> **ENTRIES SHOWN**:
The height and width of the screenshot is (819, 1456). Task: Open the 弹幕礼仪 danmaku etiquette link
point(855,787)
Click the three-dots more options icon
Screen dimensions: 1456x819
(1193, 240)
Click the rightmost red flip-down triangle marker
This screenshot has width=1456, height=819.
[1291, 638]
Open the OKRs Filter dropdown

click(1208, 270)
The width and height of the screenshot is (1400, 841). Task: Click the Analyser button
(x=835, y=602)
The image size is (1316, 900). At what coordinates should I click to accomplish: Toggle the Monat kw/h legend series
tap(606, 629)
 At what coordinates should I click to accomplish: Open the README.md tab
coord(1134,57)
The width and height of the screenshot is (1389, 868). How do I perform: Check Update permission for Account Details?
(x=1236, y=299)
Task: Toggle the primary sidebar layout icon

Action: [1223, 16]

> **YOUR OBJECTIVE**: The required answer is the line with "The width and height of the screenshot is (1400, 841)." plus every line after it to the end of the entries above, transcribed exactly.

> **ANSWER TO THIS EXERCISE**:
The width and height of the screenshot is (1400, 841). Task: Click the Analyser button
(x=835, y=602)
The image size is (1316, 900). At what coordinates should I click to accomplish: Toggle the Monat kw/h legend series
tap(606, 629)
 At what coordinates should I click to accomplish: Open the README.md tab
coord(1134,57)
The width and height of the screenshot is (1389, 868). How do I perform: Check Update permission for Account Details?
(x=1236, y=299)
Task: Toggle the primary sidebar layout icon

Action: [1223, 16]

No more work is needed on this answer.